Por aquel entones llamábamos mortichuelo a la muerte —y también, por extensión, al entierro— de un niño. Hoy en día apenas los hay, pues ahora la defunción a temprana edad es ocasional, pero antes, durante la larga y dura posguerra, y aún después, en los años de mi infancia, los mortichuelos eran frecuentes, pues la mortalidad infantil era alta, sobre todo durante el primer año de vida, en los bebés.
El término «mortichuelo» no aparece en el diccionario de la Real Academia Española, pero sí en diferentes obras sobre las hablas murcianas.
mortichuelo. m. Cadáver de niño. Parvulito muerto. (Diego Ruiz Marín: Vocabulario de las Hablas Murcianas, Diego Marín, 2007).
Con cierta frecuencia se veía por la calle. Una caja pequeña de color blanco indicaba la terrible desgracia acaecida: era el féretro que señalaba el mortichuelo. Aunque no siempre había medios económicos suficientes para la caja blanca de madera; a veces, una cualquiera, de madera rústica, incluso sin desbastar, y, alguna vez, una de cartón… servía para cumplir tal función.
Bastantes años después estudié que, aún con más exactitud que la tasa bruta de mortalidad, el índice de mortalidad infantil es un claro indicador del desarrollo de un grupo social, un marcador de sus condiciones sociales y económicas, pues nos informa de su estado sanitario y de sus perspectivas de futuro; sí, y además de revelarnos el nivel de su salud, incide en la natalidad, que tiende a acoplarse a la situación. Así que en aquellos duros años de muchos mortichuelos había que tener una cantidad de hijos que garantizara la supervivencia y llegada a la edad adulta de algunos de ellos, los suficientes en una sociedad que, pronto, demasiado pronto, utilizaba a muchos de ellos como mano de obra barata.

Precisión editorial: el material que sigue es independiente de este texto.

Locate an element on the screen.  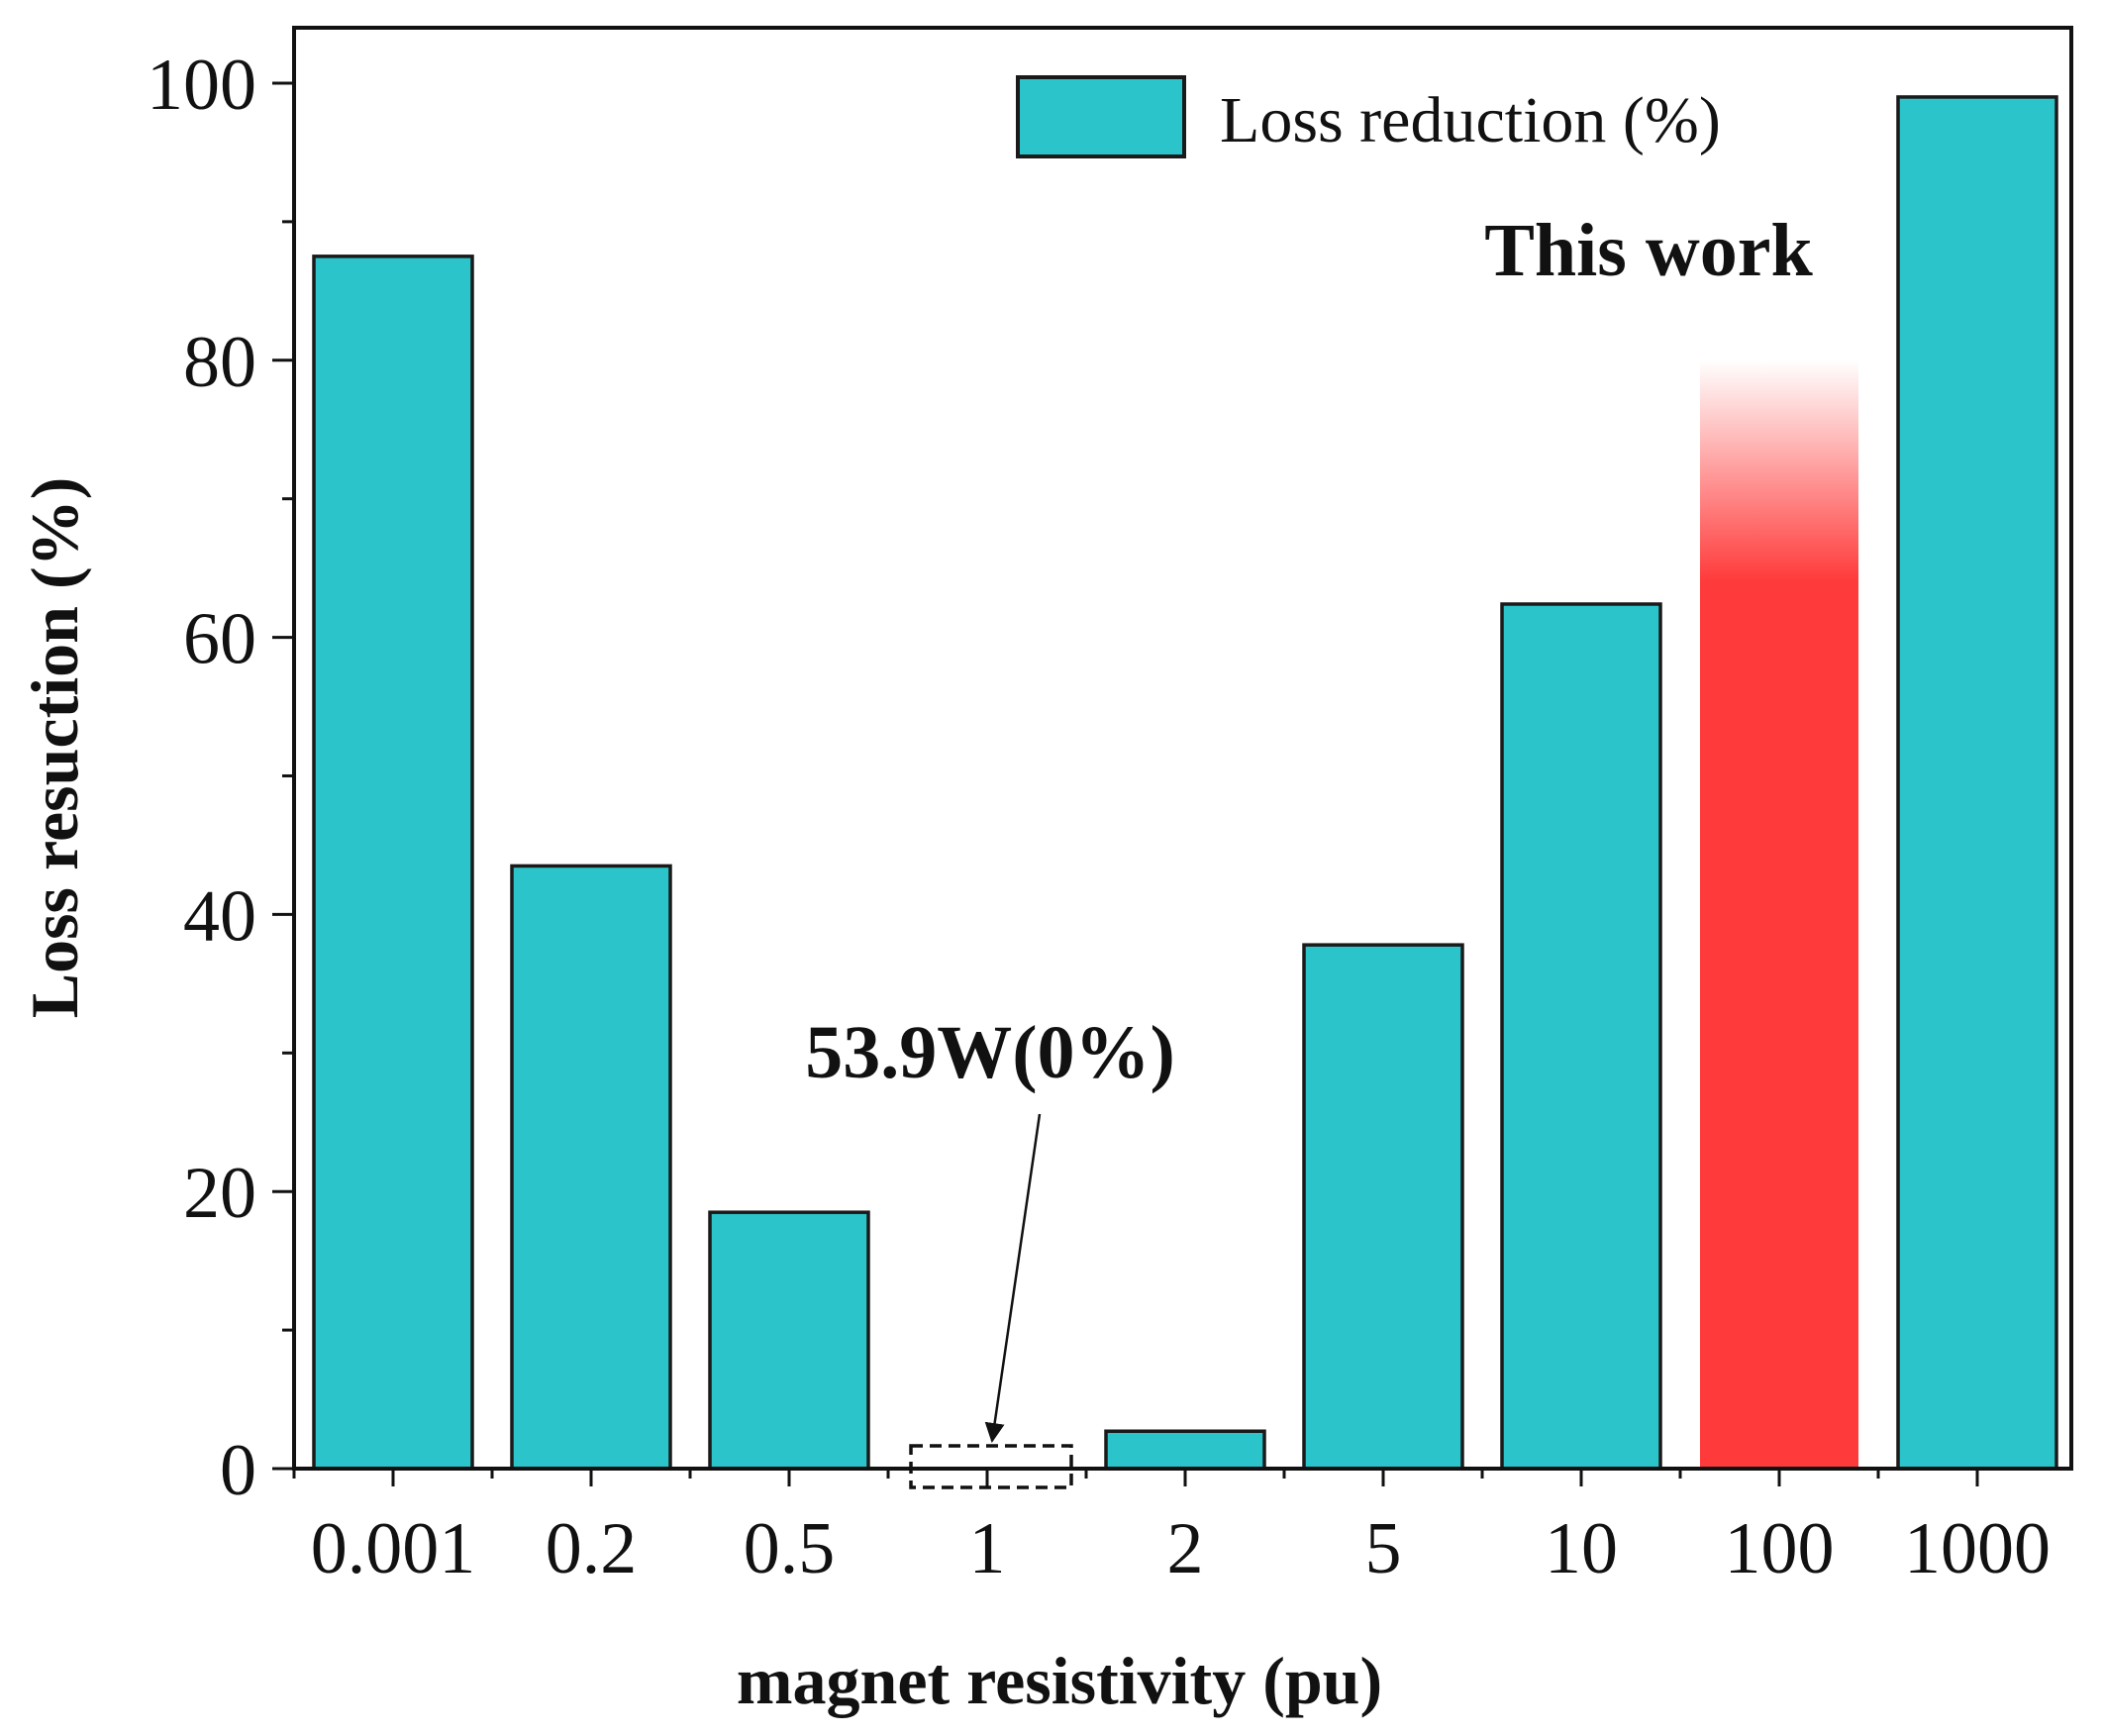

No hay que ir muy lejos para encontrar un ejemplo. En casa de mis padres, que, aun sin ser buenas, no sería precisamente de las que peores condiciones tuvieran en la localidad —higiénicas, sanitarias, económicas...—, nacimos cinco hijos: tres niños y dos niñas; de los cinco, solo tres sobrepasamos la infancia y llegamos a la edad adulta. Yo, el menor de los cinco, que seguramente no habría nacido sin la muerte anterior de dos de mis hermanos, únicamente he conocido a un hermano y a una hermana. Del hermano desconocido, muerto siendo un bebé todavía (por una infección en el cordón umbilical, algo, supongo, impensable ahora), ni siquiera recuerdo haber visto una foto; y de la hermana que tampoco conocí conservamos en la familia algún retrato que de niño me gustaba ver y del que siempre me decían: «esta es la hermanica que murió».
En aquel nuestro país, que acababa de salir de una guerra civil que lo había retrotraído a fechas muy anteriores, no solo era alto el índice de mortalidad infantil, lo era también el de mortalidad en general, y el de natalidad, que, ya lo he dicho, tenía que compensar el número de niños muertos. En el mismo sentido —el de gran atraso, reflejo de aquella sociedad— se manifestaban otros indicadores: esperanza de vida, altura media, condiciones de alimentación y vivienda…, todos ellos malos índices, típicos de una sociedad como la nuestra de entonces, con un paupérrimo nivel de desarrollo, una sociedad de hombres lisiados, mujeres de luto, niños desnutridos y viejos desdentados, una sociedad cuyos hombres mayores recuerdo, aquí en el pueblo, abrigándose con mantas muleras echadas por encima de los hombros en los días más fríos del invierno.